We’ll add the new repository with:
sudo add-apt-repository ppa:certbot/certbot
sudo apt-get update
After that we can install Certbot and get the latest, stable version. This is for Nginx.
sudo apt-get install python-certbot-nginx
Adding certificates to your sites
Adding a new certificate to a block (site) in Nginx is very easy. It’s just one command for generating, adding to block and enabling auto renewal. Make sure the blocks enabled, otherwise Certbot won't find them.
sudo certbot --nginx -d example.com -d www.example.com
Here we are obtaining a certificate and adding it to example.com
and www.example.com
as well as automatically setting up everything behind the scenes. The command checks the Nginx blocks configurations for the server_name
line so you need to make sure they’re the same before adding the cert, like this:
[...]
server_name example.com www.example.com;
[...]
If this is your first time running Certbot you will need to agree to the T&S and register an email address.
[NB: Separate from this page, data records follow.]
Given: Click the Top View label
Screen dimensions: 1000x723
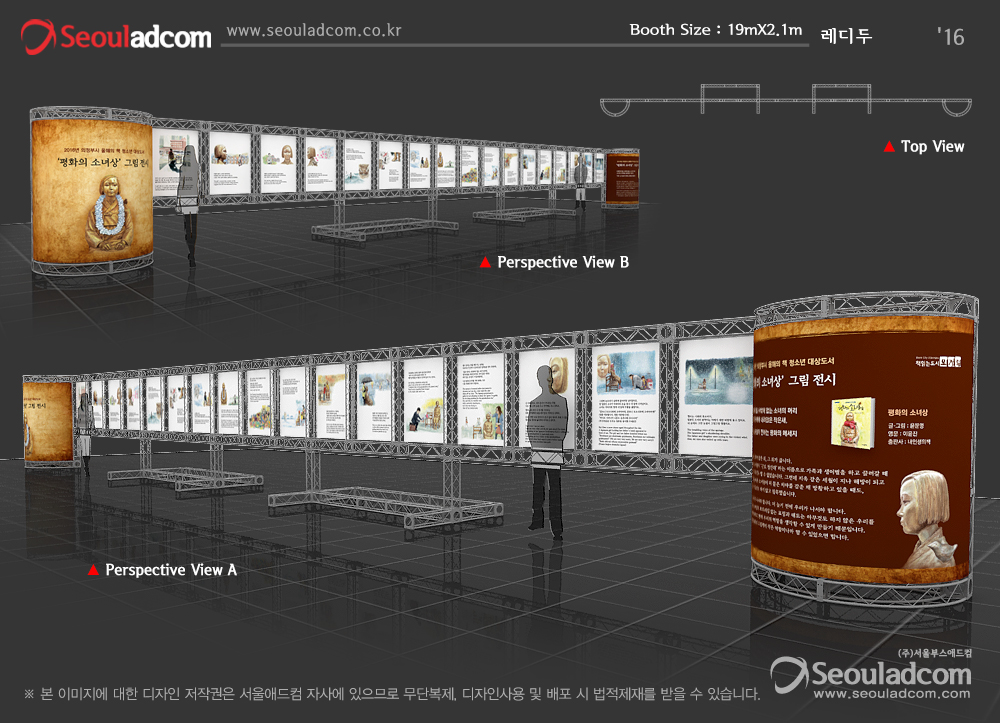Looking at the screenshot, I should tap(932, 147).
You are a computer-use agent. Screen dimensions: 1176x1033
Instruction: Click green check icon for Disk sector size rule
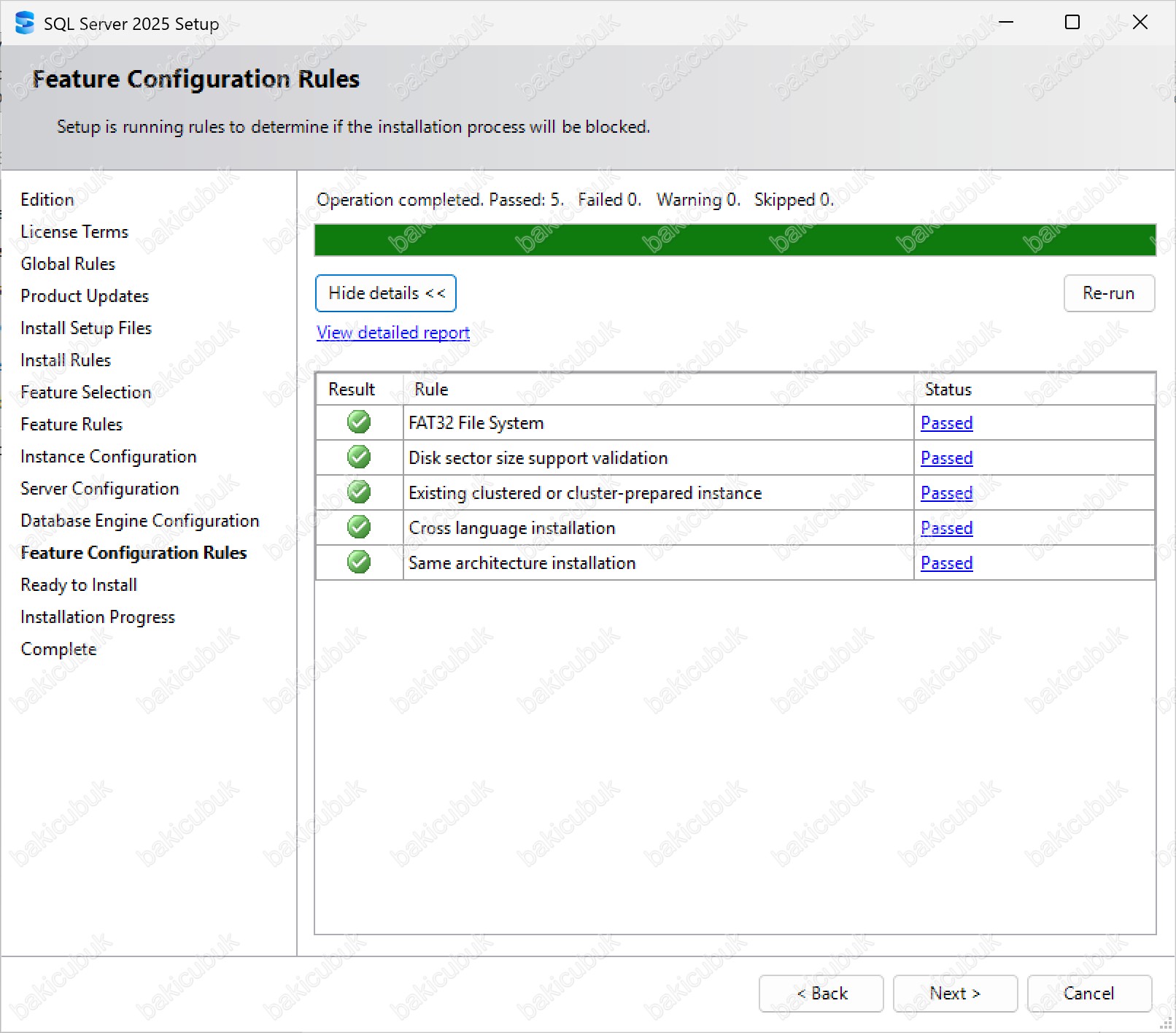(x=359, y=457)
You will then be asked if you want to redirect all HTTP traffic to HTTPS, which probably is the case if you don’t have an old site that doesn’t support encrypted traffic everywhere.
To see the configuration added to your site you can check out the Nginx block configuration by typing:
vim /etc/nginx/sites-available/example.com
Test your certificates
We need to make sure that everything is working properly before relaxing and forgetting about SSL certificates (that’s a good thing, it works all by itself now):
sudo certbot renew --dry-run
This will simulate a certificate renewal and hopefully you’ll get no errors.
When your site is live you can also test the certificates on SSL Labs.
Remove issued certificates for a domain
If you don’t want to use one of the issued certificates for a domain anymore it’s easy to remove it.
You can type sudo certbot delete
and you’ll get a list of deletable certificates.
Which certificate(s) would you like to delete?
- - - - - - - - - - - - - - - - - - - - - - - - - - - - - - - - - - - - - - - -
1: example.com
2: about.example.com
3: blog.example.com
- - - - - - - - - - - - - - - - - - - - - - - - - - - - - - - - - - - - - - - -
Select the appropriate numbers separated by commas and/or spaces, or leave input
blank to select all options shown (Enter 'c' to cancel):
Just type the index number and press enter.
You can also delete a certificate directly by typing it like this:
sudo certbot delete --cert-name about.example.com
If you still want to use the site you should make sure the configuration under /etc/nginx/sites-available
is still valid and doesn't contain anything related to the certificate.